Records shown START

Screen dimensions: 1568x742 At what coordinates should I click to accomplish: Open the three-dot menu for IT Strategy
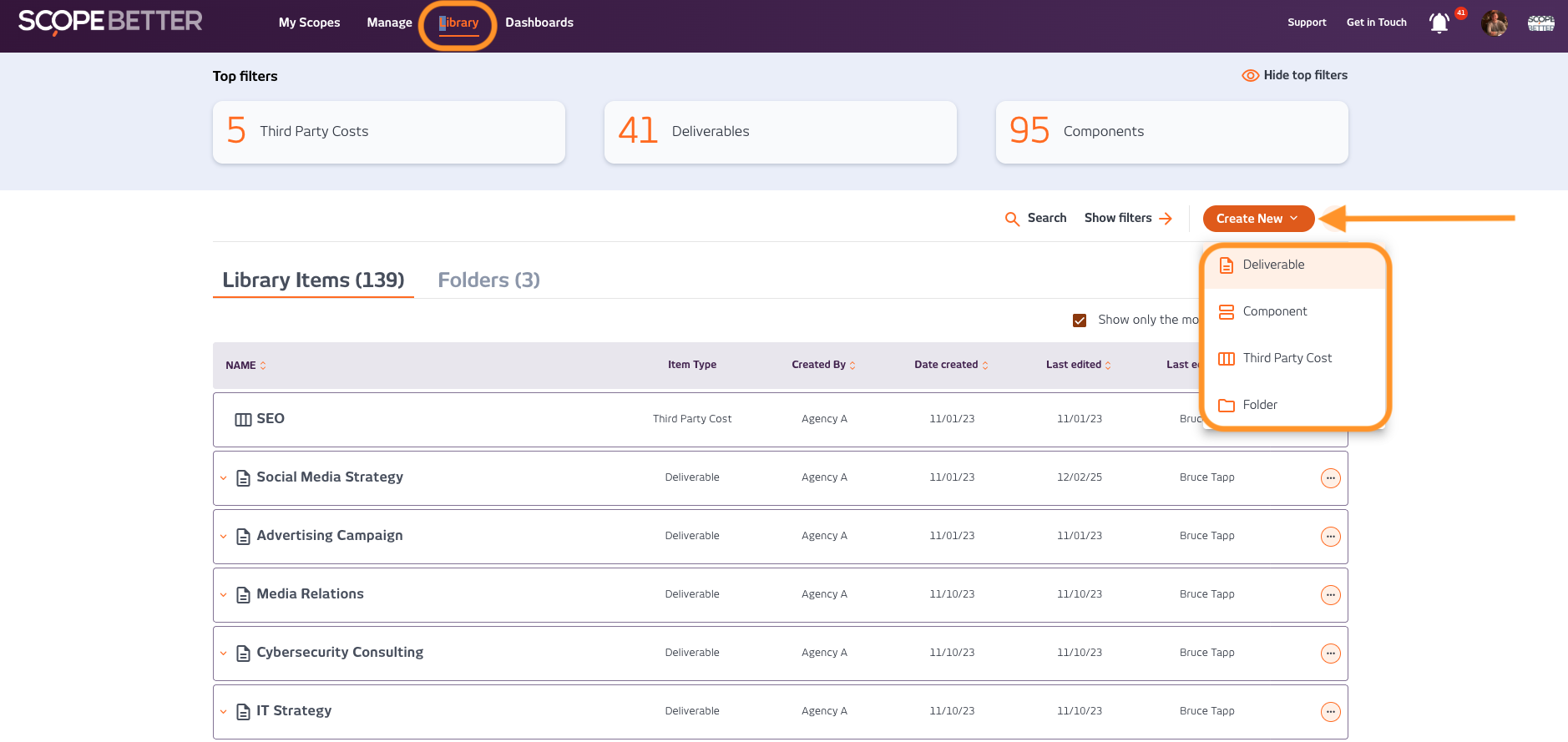(x=1330, y=712)
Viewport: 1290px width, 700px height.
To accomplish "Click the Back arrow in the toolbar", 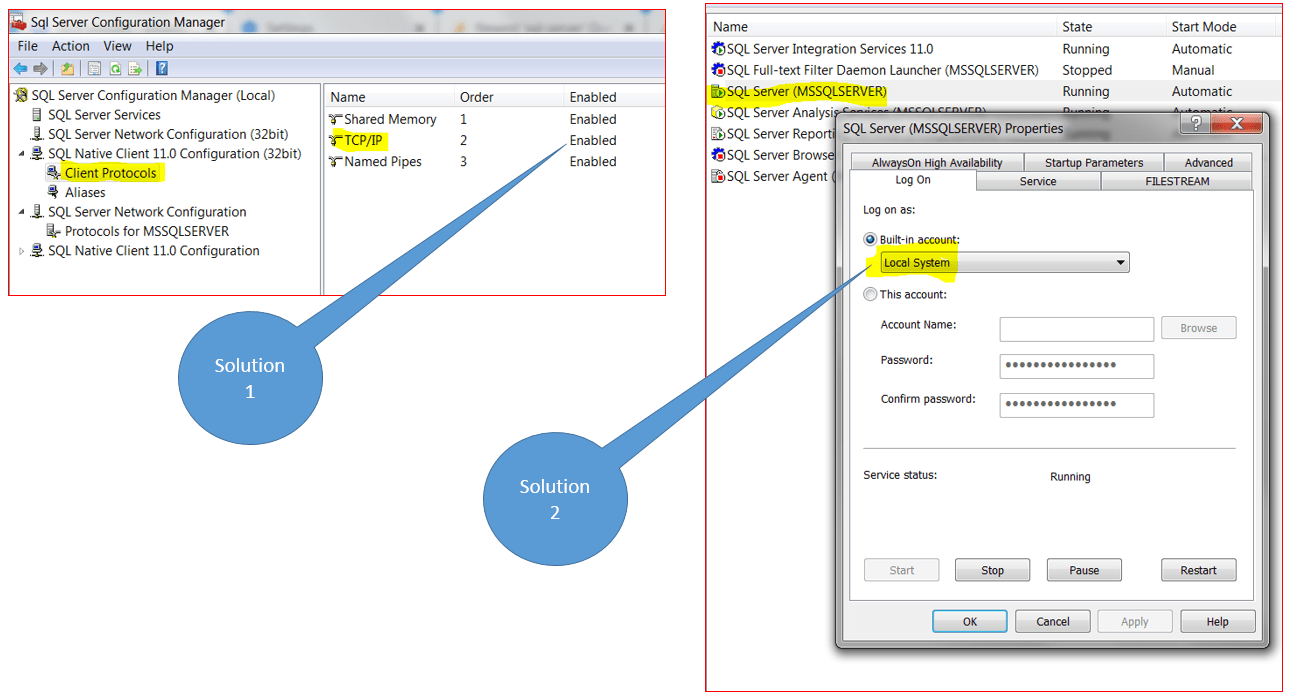I will pyautogui.click(x=20, y=68).
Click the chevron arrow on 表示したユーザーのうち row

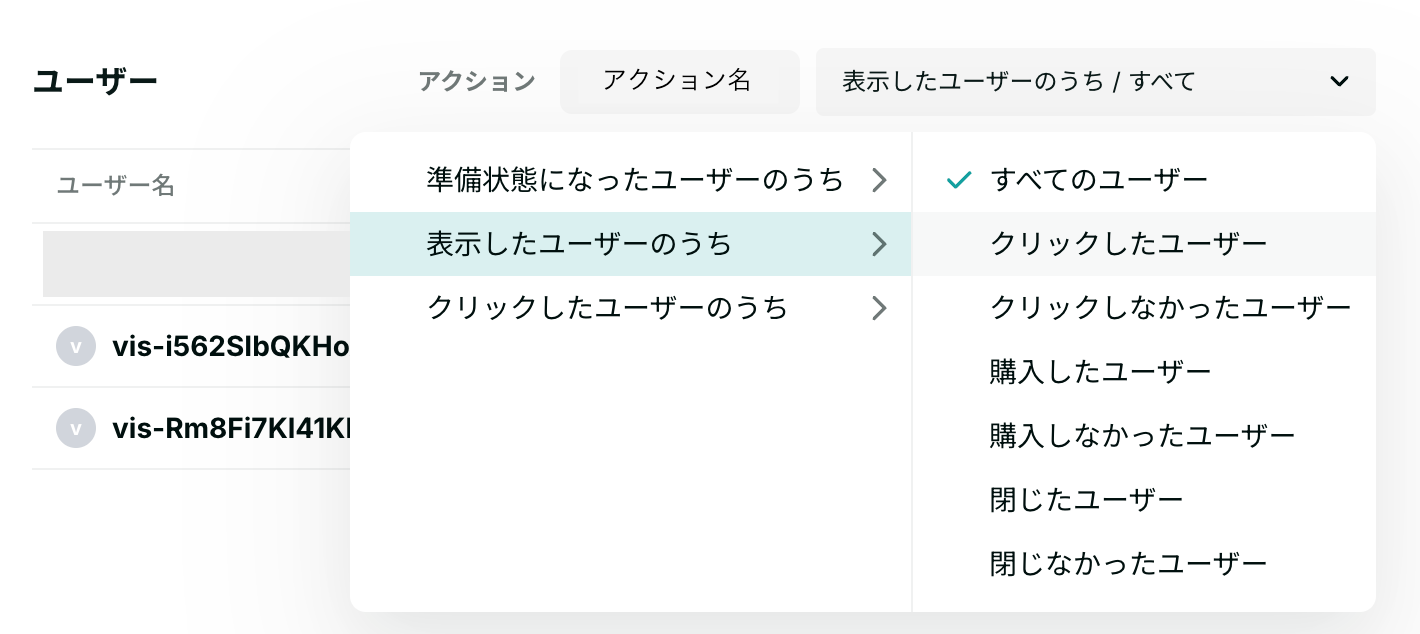click(879, 244)
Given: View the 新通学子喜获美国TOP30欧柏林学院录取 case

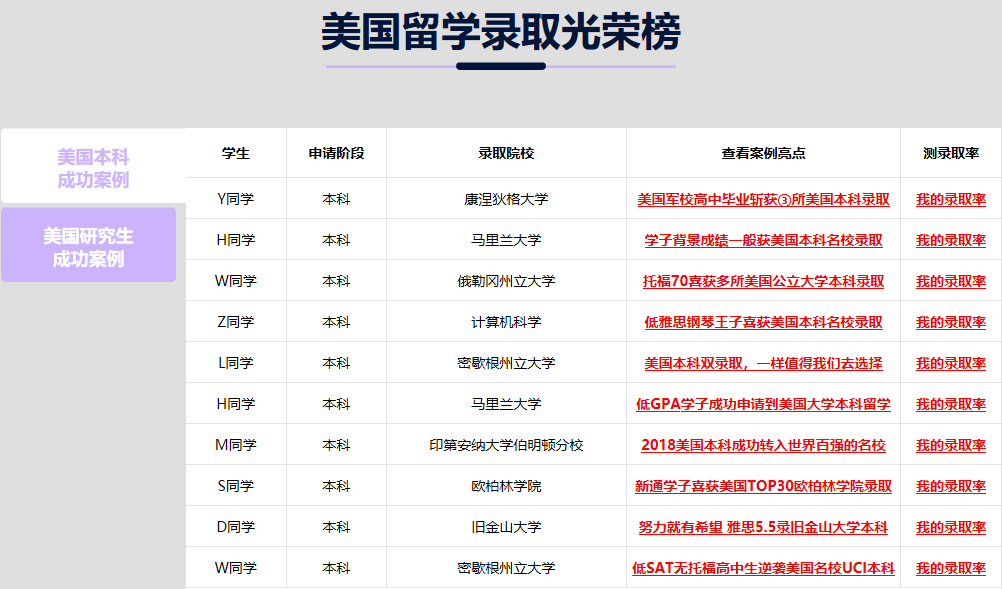Looking at the screenshot, I should [763, 486].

Records shown END

◆ Task to carry out ◆
Copy out exactly the lines between the line containing "Click the chevron arrow on 表示したユーザーのうち row" and the end of the entries, including both, and leave the pictures behind.

◆ Result of this exercise ◆
Click the chevron arrow on 表示したユーザーのうち row

click(879, 244)
Given: View the 新通学子喜获美国TOP30欧柏林学院录取 case

Looking at the screenshot, I should [763, 486].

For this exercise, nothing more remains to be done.